I'm a PhD student at ETH Zürich in Computer Science.
My advisor is Ralf Jung and I work on logics for reasoning about programs.
Previously, I did a MSc in pure mathematics
at the University of Copenhagen.
Here, you can find my research in math and CS.
.
GPG.
Abstract: Program logics have proven a successful strategy for verification of complex programs. By providing local reasoning and means of abstraction and composition, they allow reasoning principles for individual components of a program to be combined to prove guarantees about a whole program. Crucially, these components and their proofs can be reused. However, this reuse is only available once the program logic has been defined. It is a frustrating fact of the status quo that whoever defines a new program logic must establish every part, both semantics and proof rules, from scratch. In spite of programming languages and program logics typically sharing many core features, reuse is generally not available across languages. Even inside one language, if the same underlying operation appears in multiple language primitives, reuse is typically not possible when establishing proof rules for the program logic. To enable reuse across and inside languages when defining complex program logics (and proving them sound), we serve program logics à la carte by combining program logic fragments for the various effects of the language. Among other language features, the menu includes shared state, concurrency, and non-determinism as reusable, composable blocks that can be combined to define a program logic modularly. Our theory builds on ITrees as a framework to express language semantics and Iris as the underlying separation logic; the work has been mechanized in the Coq proof assistant.

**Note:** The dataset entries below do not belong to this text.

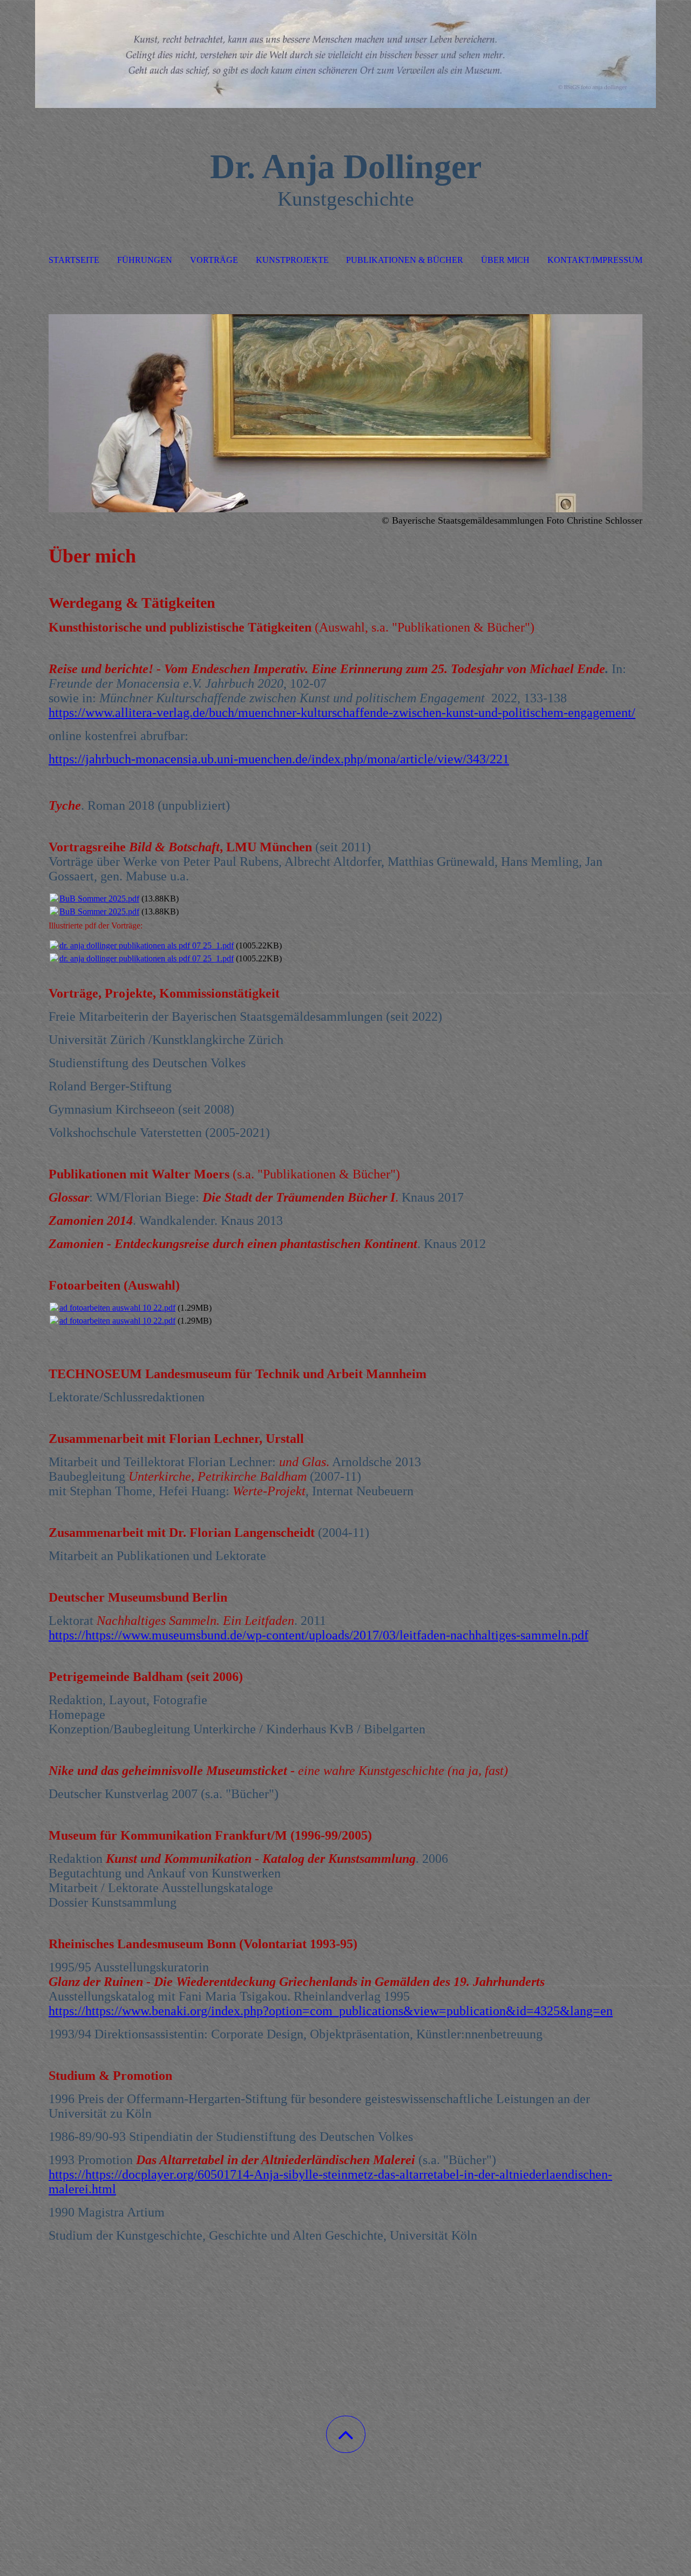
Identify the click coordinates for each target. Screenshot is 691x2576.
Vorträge (214, 260)
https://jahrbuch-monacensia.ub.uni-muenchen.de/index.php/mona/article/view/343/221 (279, 759)
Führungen (144, 260)
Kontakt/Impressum (594, 260)
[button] (345, 2434)
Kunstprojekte (292, 260)
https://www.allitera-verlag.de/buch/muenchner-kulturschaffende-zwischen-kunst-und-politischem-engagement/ (342, 713)
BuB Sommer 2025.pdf (99, 898)
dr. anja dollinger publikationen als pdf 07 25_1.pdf (146, 945)
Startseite (74, 260)
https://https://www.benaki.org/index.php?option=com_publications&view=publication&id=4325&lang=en (331, 2011)
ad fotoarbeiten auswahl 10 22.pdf (117, 1307)
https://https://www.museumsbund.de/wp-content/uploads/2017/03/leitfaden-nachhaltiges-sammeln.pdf (318, 1635)
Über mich (505, 260)
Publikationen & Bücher (404, 260)
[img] (345, 54)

Abstract: We give a new proof of homological stability with the best known isomorphism range for mapping class groups of surfaces with respect to genus. The proof uses the framework of Randal-Williams—Wahl and Krannich applied to disk stabilization in the category of bidecorated surfaces, using the Euler characteristic instead of the genus as a grading. The monoidal category of bidecorated surfaces does not admit a braiding, distinguishing it from previously known settings for homological stability. Nevertheless, we find that it admits a suitable Yang—Baxter element, which we show is sufficient structure for homological stability.
Abstract: Using the Galatius—Kupers—Randal-Williams framework of cellular E2-algebras, we prove a secondary stability theorem for mapping class groups of nonorientable surfaces. As a corollary, we obtain a new best known stability range for the homology of the mapping class groups of nonorientable surfaces with respect to adding torus holes.
Abstract: We present new techniques for synthesizing programs through sequences of mutations. Among these are (1) a method of local scoring assigning a score to each expression in a program, allowing us to more precisely identify buggy code, (2) suppose-expressions which act as an intermediate step to evolving if-conditionals, and (3) cyclic evolution in which we evolve programs through phases of expansion and reduction. To demonstrate their merits, we provide a basic proof-of-concept implementation which we show evolves correct code for several functions manipulating integers and lists, including some that are intractable by means of existing Genetic Programming techniques.